Russia: I CANNOT FOR THE LOVE OF GOD PRONOUNCE ENGLISH WORDS. I also look funny seen through a fisheye lens. Lou Pearlman, help me!

San Marino: Excuse me, but you've got something in your hair there. When the singer is wearing her hat and Colonel Gaddafi goggles instead, this seems like the official chemotherapy acceptance song. Failed to qualify for the final.

Serbia: Careful, Serbia, for you're going where countless countries have failed in previous years. At this point not even massive amounts of plastic around the stage and in your singer's face will save you.

Slovakia: Albania's evil nationalistic twin. I get it: Slovakia excels at both sports and catastrophes. Failed to qualify for the final.

Slovenia: Clearly too heterosexual for Eurovision, this song fails even the basic requirements for entertainment.
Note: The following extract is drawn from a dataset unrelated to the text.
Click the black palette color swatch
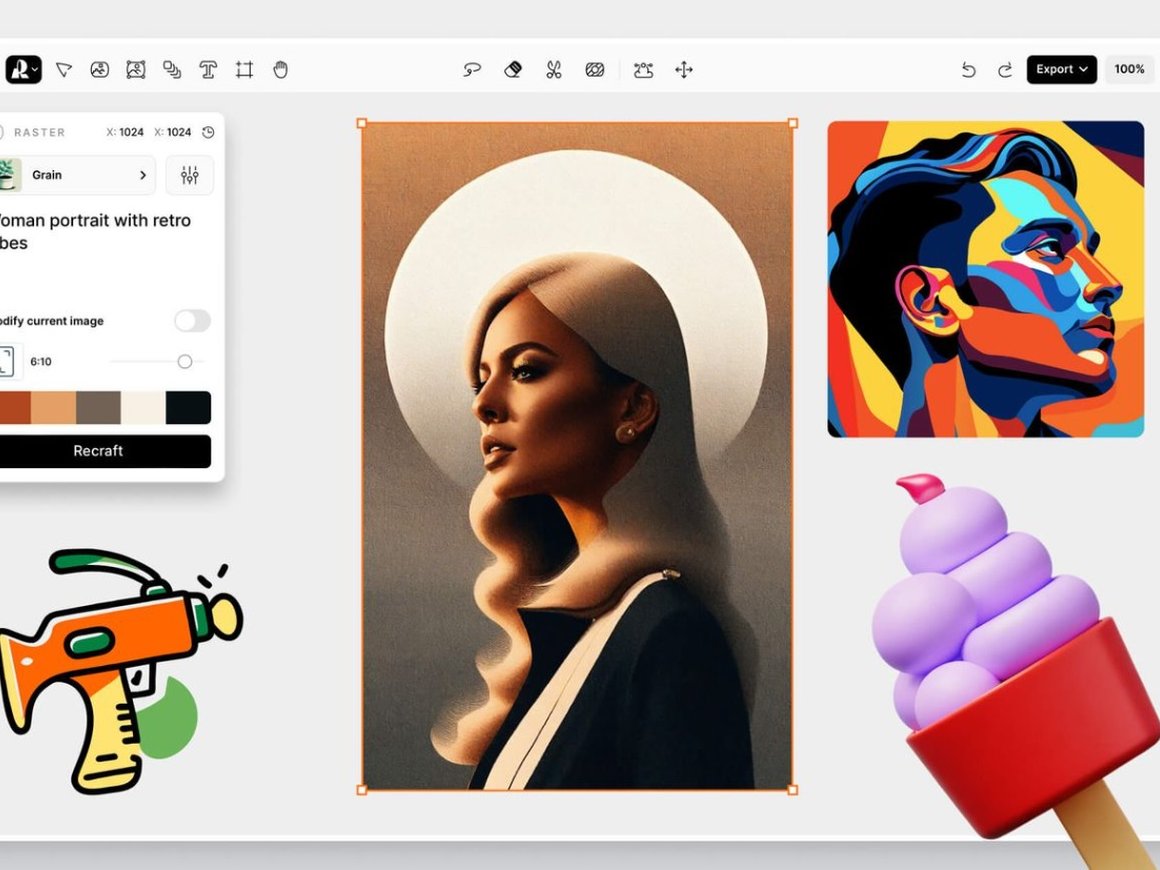 (x=188, y=408)
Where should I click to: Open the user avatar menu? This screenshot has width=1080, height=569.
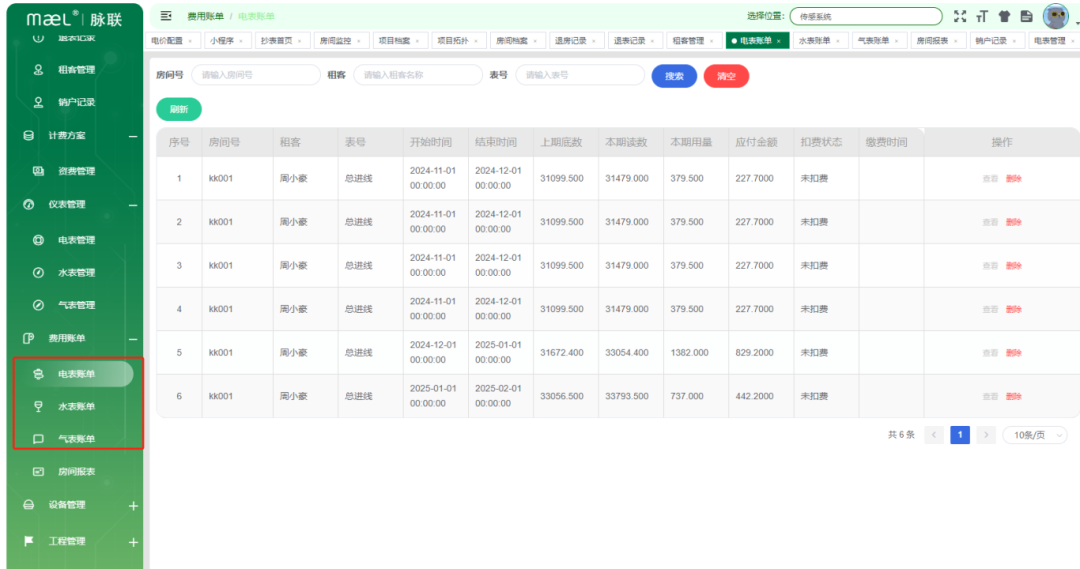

It also evokes a constant feeling of "When have I heard and seen this before?". Slovenia must be one little bored conservative country.

Spain: SMILE BROADLY. DANCE. ARTICULATE CLEARLY. SUCK UP TO ALL OTHER NATIONS. LOOK HAPPY. REPEAT PROCEDURE. SMILE BROADLY. DANCE. ARTICULATE CLEARLY. SUCK UP TO ALL OTHER NATIONS. LOOK HAPPY. REPEAT PROCEDURE. SMILE BROADLY. DANCE. ARTICULATE CLEARLY. SUCK UP TO ALL OTHER NATIONS. LOOK HAPPY. REPEAT PROCEDURE. SMILE BROADLY. DANCE. ARTICULATE CLEARLY. SUCK UP TO ALL OTHER NATIONS. LOOK HAPPY. REPEAT PROCEDURE. SMILE BROADLY. DANCE. ARTICULATE CLEARLY. SUCK UP TO ALL OTHER NATIONS. LOOK HAPPY. REPEAT PROCEDURE. SMILE BROADLY. DANCE. ARTICULATE CLEARLY. SUCK UP TO ALL OTHER NATIONS. LOOK HAPPY. REPEAT PROCEDURE. SMILE BROADLY. DANCE. ARTICULATE CLEARLY. SUCK UP TO ALL OTHER NATIONS. LOOK HAP101111011110111010111... "Boss? Boss, something fucked up with our annual robot!".

Sweden: I will be a poplar. Wins male gay vote for being fondled by his oversexed background dancers even on stage. Watch 2:24 for spesszhul effacts and the Star Trek Original Series red alert klaxon.

Switzerland: Dreamy look? Check. Extended cheekbones? Check. Flashbacks? Check. Nananananana? Check. This year's summer blockbuster romantic comedy soundtrack that will make you want to abort puppies.

Turkey: Reamonn have invested into a keyboard and this year are living it up for Turkey. Keyboard cat could have done better and hopefully for all of us, will do one day. Failed to qualify for the final.

Ukraine: Plastic plonde puppet parades past people in a circus. Creepy circus character certainly approves with a leer.

United Kingdom: A fella that will start a fight with the bouncer at the club tonight, a high-pitched yay-sayer who tonight will bring home sushi to his boyfriend, a village idiot that will defend the Palestinians' right to bomb the hell out of Israel tonight at the debate club and a nigger who tonight will spend dreaming about becoming as awesome as Seal. What could possibly go wrong this time, dear Britannia?

Amusing videos: Albania.
Enjoyable songs: /
Endurable songs: Finland, Italy.
Potential winners: Ireland, United Kingdom?